Just £2m of a £40m scheme to integrate community pharmacy into the wider NHS has been confirmed to have been spent.
Pharmacy minister Steve Brine revealed that £2m of the £42m Pharmacy Integration Fund (PhIF) – earmarked for 2016-18 – was spent last financial year in a letter to All-party Pharmacy Group (APPG) chair Kevin Barron.
Ministers will only know the extent of this financial year’s PhIF spending in March 2018, Mr Brine wrote in the letter, dated yesterday (November 28).
NHS England will announce PhIF funding for 2017-18 ‘in due course’, he added.
Last week, England's chief pharmaceutical officer Keith Ridge said that community pharmacists were 'unlikely' to receive the entire £42m fund in time.
‘Significant progress’
Mr Brine wrote in the letter: ‘This [PhIF] funding has resulted in significant progress on initial programmes to deploy pharmacists in wider primary care settings to carry out medicines optimisation and to relieve the pressures on GP practices and hospital admissions.
‘Additionally, initial training and development programmes with hundreds of places fro community pharmacy have been produced with Health Education England to ensure participants receive the tailored support they need, many of which will commence in early 2018.
NHS England is also piloting integrated models of care that will increasingly “channel shift” patients with minor ailments to community pharmacy, while NHS Digital is also moving at a forward pace with improvements to digital maturity and the use of technology with regard to pharmacy and medicines.
‘PhIF 2018/19 budgeting will be subject to NHS England’s usual business planning process and will be announced in due course.’
The full letter can be read here.
Calls for clarity
Mr Brine’s letter received a mixed reaction from the sector.
APPG chair Kevin Barron said the group was ‘grateful’ for the correspondence, but called for ‘clarity’ around PhIF funding.

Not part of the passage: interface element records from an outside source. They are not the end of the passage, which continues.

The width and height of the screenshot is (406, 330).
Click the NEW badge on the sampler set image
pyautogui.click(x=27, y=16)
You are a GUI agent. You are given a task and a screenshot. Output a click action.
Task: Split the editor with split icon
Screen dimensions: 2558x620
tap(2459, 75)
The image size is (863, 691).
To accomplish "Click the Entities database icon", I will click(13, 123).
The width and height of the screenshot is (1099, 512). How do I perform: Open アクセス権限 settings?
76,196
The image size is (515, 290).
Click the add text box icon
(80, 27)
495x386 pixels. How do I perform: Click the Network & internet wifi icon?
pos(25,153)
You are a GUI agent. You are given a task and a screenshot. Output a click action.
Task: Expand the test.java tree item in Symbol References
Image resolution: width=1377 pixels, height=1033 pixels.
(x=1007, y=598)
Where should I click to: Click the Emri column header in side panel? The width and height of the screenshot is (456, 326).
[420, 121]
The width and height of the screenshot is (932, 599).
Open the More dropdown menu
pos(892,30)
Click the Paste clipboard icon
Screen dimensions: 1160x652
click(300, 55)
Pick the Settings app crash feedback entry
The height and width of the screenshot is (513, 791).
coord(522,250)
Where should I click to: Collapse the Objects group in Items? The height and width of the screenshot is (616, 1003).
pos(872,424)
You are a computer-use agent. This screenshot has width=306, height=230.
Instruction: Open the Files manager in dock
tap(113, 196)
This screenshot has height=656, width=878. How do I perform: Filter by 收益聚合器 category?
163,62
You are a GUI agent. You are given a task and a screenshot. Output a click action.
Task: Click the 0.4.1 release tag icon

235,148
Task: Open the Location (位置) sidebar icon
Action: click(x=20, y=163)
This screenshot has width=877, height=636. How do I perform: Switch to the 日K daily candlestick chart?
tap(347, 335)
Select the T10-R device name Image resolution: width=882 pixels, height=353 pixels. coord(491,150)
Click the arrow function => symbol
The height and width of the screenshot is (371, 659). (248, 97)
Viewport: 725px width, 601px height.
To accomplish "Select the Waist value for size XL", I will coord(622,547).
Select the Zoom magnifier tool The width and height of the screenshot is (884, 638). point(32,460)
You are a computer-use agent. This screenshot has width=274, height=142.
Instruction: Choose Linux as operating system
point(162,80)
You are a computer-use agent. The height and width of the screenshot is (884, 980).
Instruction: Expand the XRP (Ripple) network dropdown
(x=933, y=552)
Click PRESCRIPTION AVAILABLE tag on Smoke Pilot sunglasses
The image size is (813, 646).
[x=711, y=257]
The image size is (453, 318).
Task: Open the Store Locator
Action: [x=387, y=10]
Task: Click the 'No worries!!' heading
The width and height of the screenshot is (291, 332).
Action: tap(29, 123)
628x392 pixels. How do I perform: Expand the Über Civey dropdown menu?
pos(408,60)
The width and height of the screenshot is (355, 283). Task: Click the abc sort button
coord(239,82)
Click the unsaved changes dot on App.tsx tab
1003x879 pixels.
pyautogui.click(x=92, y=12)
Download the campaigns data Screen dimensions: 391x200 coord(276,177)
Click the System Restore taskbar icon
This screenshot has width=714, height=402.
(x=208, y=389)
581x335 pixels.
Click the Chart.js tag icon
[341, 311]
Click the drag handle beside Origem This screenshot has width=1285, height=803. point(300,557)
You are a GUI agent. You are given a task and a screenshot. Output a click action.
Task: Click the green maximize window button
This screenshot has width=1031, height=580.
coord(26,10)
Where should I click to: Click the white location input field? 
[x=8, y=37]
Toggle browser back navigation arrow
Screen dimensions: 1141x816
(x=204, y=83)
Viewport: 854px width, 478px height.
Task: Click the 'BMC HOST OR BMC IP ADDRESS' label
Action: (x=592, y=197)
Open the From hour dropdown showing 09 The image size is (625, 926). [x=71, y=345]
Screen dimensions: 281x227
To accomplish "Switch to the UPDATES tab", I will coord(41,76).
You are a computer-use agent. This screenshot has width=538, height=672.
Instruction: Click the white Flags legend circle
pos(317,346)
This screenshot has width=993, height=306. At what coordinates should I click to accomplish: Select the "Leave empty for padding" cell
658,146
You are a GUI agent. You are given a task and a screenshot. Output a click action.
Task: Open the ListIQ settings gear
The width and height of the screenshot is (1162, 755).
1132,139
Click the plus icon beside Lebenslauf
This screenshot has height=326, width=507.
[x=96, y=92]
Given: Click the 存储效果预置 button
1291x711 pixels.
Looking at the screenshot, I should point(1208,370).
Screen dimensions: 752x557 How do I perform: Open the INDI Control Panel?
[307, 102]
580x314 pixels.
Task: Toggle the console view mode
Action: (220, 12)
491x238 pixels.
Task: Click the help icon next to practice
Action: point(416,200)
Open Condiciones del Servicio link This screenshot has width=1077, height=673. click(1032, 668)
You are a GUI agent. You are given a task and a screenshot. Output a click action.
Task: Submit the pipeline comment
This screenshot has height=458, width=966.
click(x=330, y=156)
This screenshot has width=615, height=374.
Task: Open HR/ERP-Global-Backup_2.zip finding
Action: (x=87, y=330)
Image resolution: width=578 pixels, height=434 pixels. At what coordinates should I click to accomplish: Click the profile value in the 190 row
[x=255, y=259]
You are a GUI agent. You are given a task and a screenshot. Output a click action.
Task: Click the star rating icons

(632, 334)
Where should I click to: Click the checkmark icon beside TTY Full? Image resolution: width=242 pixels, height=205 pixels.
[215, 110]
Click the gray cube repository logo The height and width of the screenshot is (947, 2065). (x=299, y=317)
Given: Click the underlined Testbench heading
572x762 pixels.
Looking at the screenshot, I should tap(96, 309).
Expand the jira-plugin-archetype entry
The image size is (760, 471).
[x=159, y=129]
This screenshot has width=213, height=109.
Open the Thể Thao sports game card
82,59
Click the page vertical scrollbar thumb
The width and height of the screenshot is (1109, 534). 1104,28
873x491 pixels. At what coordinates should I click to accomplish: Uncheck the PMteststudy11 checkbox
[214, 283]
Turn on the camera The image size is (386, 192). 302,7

He said: ‘There is still no clarity over how much has been spent so far in this financial year, and only £2m of the total of £42m allocated for 2016-18 was spent last year. We also don’t yet have an indication of the PhIF budget for next year, which is only four months away.
‘We therefore continue to have questions about how this Fund is being and will be used, and the extent to which it can provide meaningful impetus for new services which we all agree that we wish to see community pharmacy provide.’
‘Deeply disappointing’
Royal Pharmaceutical Society (RPS) English Pharmacy Board chair Sandra Gidley expressed ‘great concern’ about the ambiguity surrounding how much of the PhIF has or has not been spent.
She said: ‘This news is deeply disappointing and it is of great concern that no one appears to know how public money is being spent - or not spent.
‘I believe Steve Brine when he says he wants to reset the relationship with community pharmacy and if he is serious about this, he must demand specific answers to the questions he was asked.
‘We already know what, in principle, the Integration Fund has been spent on but we do not know the precise amounts. The politicians at the All-Party group wanted to know how much of the fund has been spent and that information simply has not been provided.
'I would urge the Minister not to accept excuses from his officials and hope that he presses to obtain the information we all very much to see. We have already seen an erosion of the fund and recent events raise questions about how secure funding is for next year. The profession needs urgent reassurance on this.’